My doctoral dissertation focuses on the intersections of - and juxtapositions between - official and vernacular rhetorics, particularly emphasizing the rhetoric of public squares. Public squares serve as both space and place, and therefore provide rich sites around which to collect data. I collected both official rhetorics from people in governmental institutions, private businesses, and individual vendors through personal interivews, printed literatures, and other formal texts displayed in the square, such as monuments and plaques. I also gathered vernacular rhetorics as they were expressed by the people who use the public squares in a variety of ways.

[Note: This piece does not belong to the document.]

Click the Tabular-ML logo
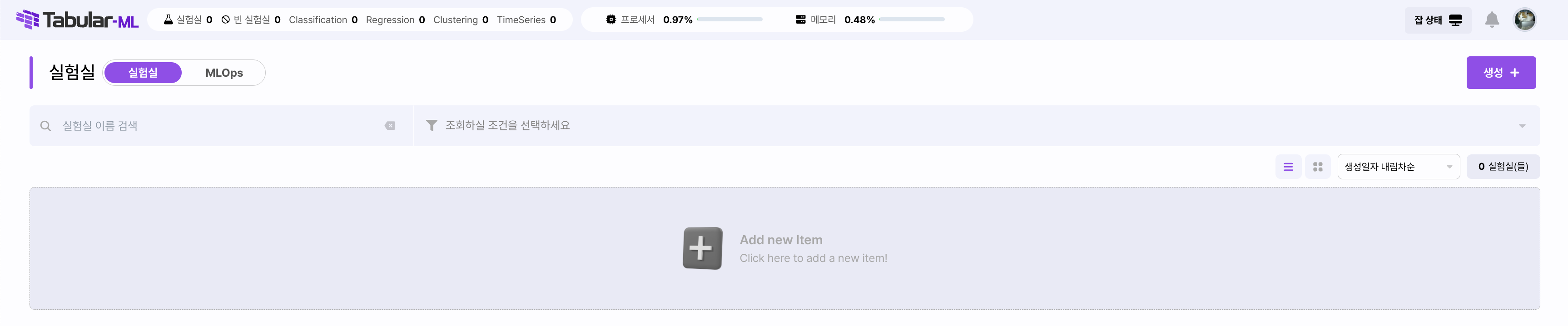1568x326 pixels. coord(77,20)
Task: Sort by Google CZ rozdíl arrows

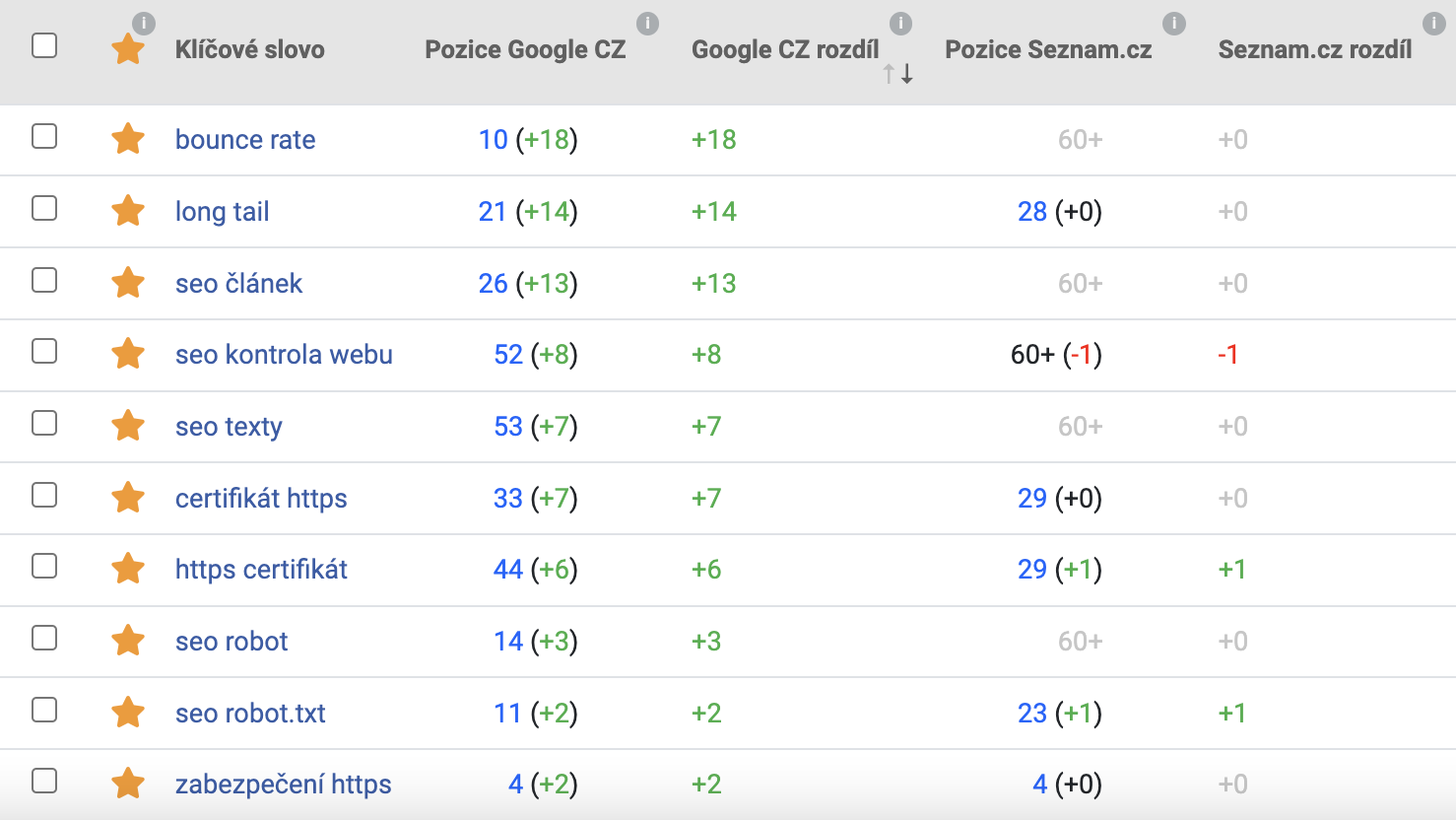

These included rhetorics that emerged during personal interviews, participant observation, and photographic and video recordings. While concepts of space and place have begun to be explored more in depth by communication scholars, it is necessary for us to also investigate how rhetorics of place, in particular, are involved in our understandings of power, resistance, politics, and community. It is also important that we understand vernacular rhetorics to be symbolic and performative in nature, requiring in-depth analysis of such rhetoric to focus on production and performance "in the world." I aim to ascribe to such an approach in studying rhetoric more generally, and vernacular rhetoric more specifically.

MASTER'S THESIS

"Narrative as Vernacular Rhetoric: Constituting Community Among Transients, Tourists, and Locals" (2004)
    Advisor: Gerard A. Hauser, Committee: Nikki Townsley & Bryan C. Taylor

My thesis focuses on how stories function as vernacular rhetoric in the formation and maintenance of community in a highly mobile area in Colorado.